文翌昕很無奈的聳肩,將怒氣騰騰的老闆按入座位。
「生氣有用嗎?誰叫你躲他躲得這麼明顯?他親自打電話來訂約,幾個禮拜來,一共三次。你擺明了不願意出面和他談,這不是顯得非常沒有誠意嗎?我不過是個特助,由我出面多少對大老闆不禮貌。如果我是那邊的人,一定也是緊抓著我們不願意正面交談的致命傷咯!阿Pan,老實說,這一次我真是搞不懂你了。你從來不怕跟男人交手,就算再怎麼齷齪卑鄙,你都很有勇氣的去周旋。據我所知袁勳麒在上流社會是頗有好評的,至少他不卑鄙,也不佔人便宜。追女孩他有一套,很自信,絕不使這種伎倆。對這樣的人,怎麼你反而害怕呢?而且非得惹得他發出最後通碟。」
「你不懂。」 她厭煩不堪,只好用力掉文件出氣。「他很狡猾,在他面前,耍小聰明是騙不過的。」
「只要你肯好好說明,我就會懂。」文翌昕故意重重的歎氣。「自從遇見他,你就變得很奇怪,不愛說話,常常陷入沉思,做事很急躁。那次的會面,到底發生了什麼事?你們說了什麼?」 他也知道袁勳麒不好騙,更不好惹。推著她去面對一個精明的人物,他心裡也志忑不安。只是,傳播是阿Pan的夢想,他一直想幫助她成功的經營起來。這是一個起點,再怎麼困難,也得撐下去。
「沒發生什麼事。只是根於我個人的直覺,覺得他很危險。」為了掩飾窘困,她掩住臉,煩躁的直瞪光潔如鏡的桌面,桌面上浮現的,是她最不願見到的表情。那麼浮躁、不安。

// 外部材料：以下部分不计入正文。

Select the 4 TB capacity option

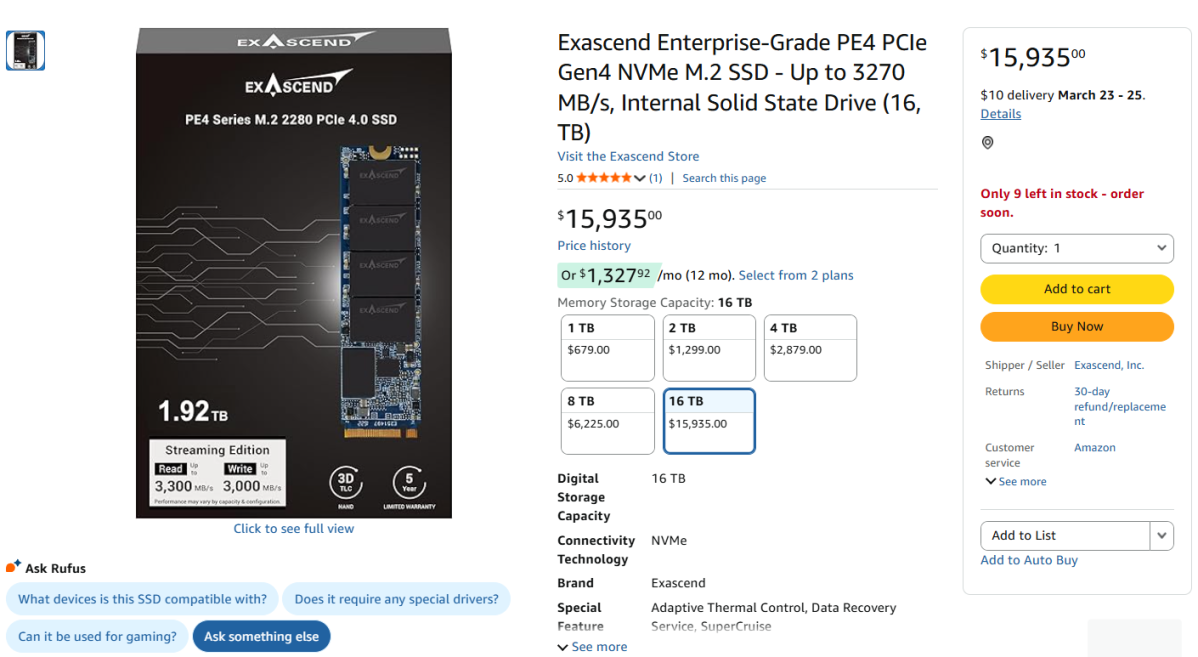point(810,347)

這狡猾的男人,一定非得逼得她無路可走嗎?說什麼一定要見到她,根本就是意圖不軌?竟然還趕放話, 如果她不出面,絕對砸重金賣下她想要的報社。這太過分了!
「你的評語很奇怪。」文翌昕偵察的眼光在她掩住臉的手中縫隙來回搜尋。「他對你做了什麼讓你覺得危險?」
「他是我見過最鬼靈精的男人。我不喜歡跟太聰明的男人打交道。」 她找了一個比較安全的理由。
「那好吧!」文翌昕雙手一攤,既然她不肯坦白,那他真的沒辦法。「我去打電話告訴袁老闆他儘管下重金標案好了,我們看誰錢多一點心狠一點,誰就是最後贏家。」如果真是如此,他們大概鐵定是輸家。他苦笑。

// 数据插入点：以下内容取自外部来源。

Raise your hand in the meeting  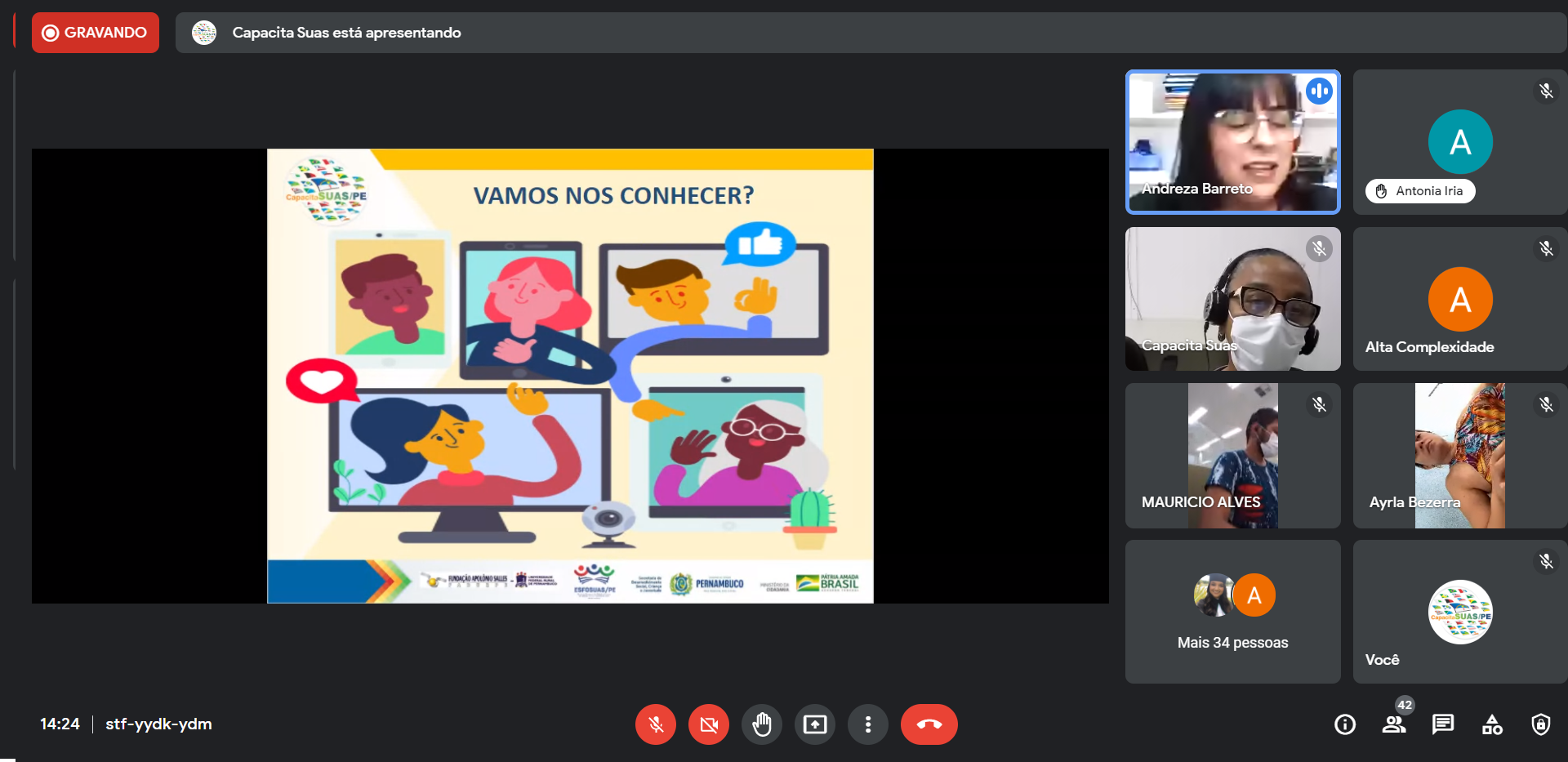click(761, 724)
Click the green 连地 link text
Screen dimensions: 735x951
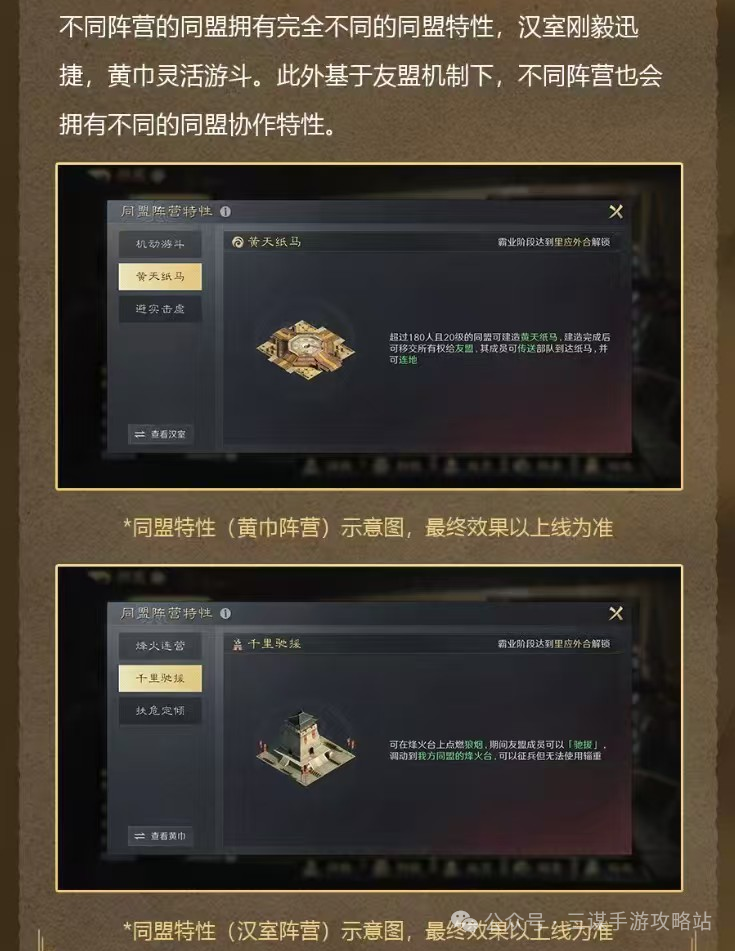pos(408,360)
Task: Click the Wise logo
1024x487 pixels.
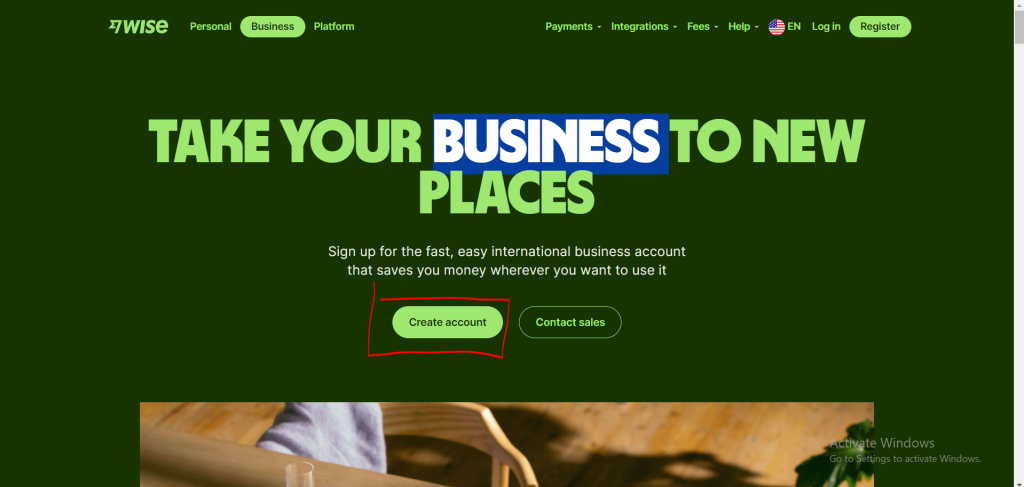Action: pyautogui.click(x=138, y=26)
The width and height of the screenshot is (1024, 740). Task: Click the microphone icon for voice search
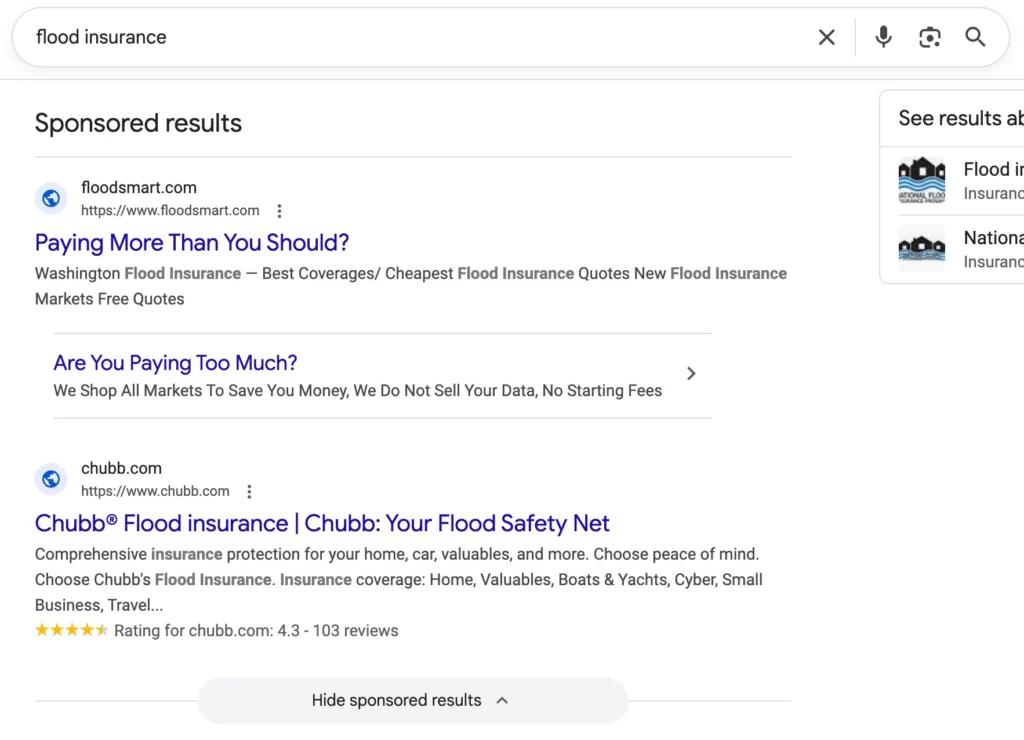(883, 37)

「慢著!」她抬起臉來,不甘願的認栽。「跟他約時間地點,我會去見他。」勢在必得的事業,她才不讓給別人。
文翌昕滿意的一笑,正想誇獎她終於恢復正常不鬧彆扭,她卻拾起隨身小提帶,像一陣怒風刮出辦公室。
「我回家一趟,有事再call我。」
頭也不回,她重重甩上門,文翌昕只有無奈的望門興歎。
多年來的相處,他很瞭解,她是很討厭面對輸局的那種倔強女人。
而正如文翌昕所理解的,覺得自己竟然受制於人而且不得不認輸的皇甫灩,不耐煩、又感到不安的在市區裡開車疾駛、兜圈,甚至煩躁的連闖了十幾個紅燈,駛上高架橋飆車。
一直到漸漸平復了情緒,她才在高速路段急速掉頭、回家。車子開到市郊,在自家山道下時,她才將車速放慢。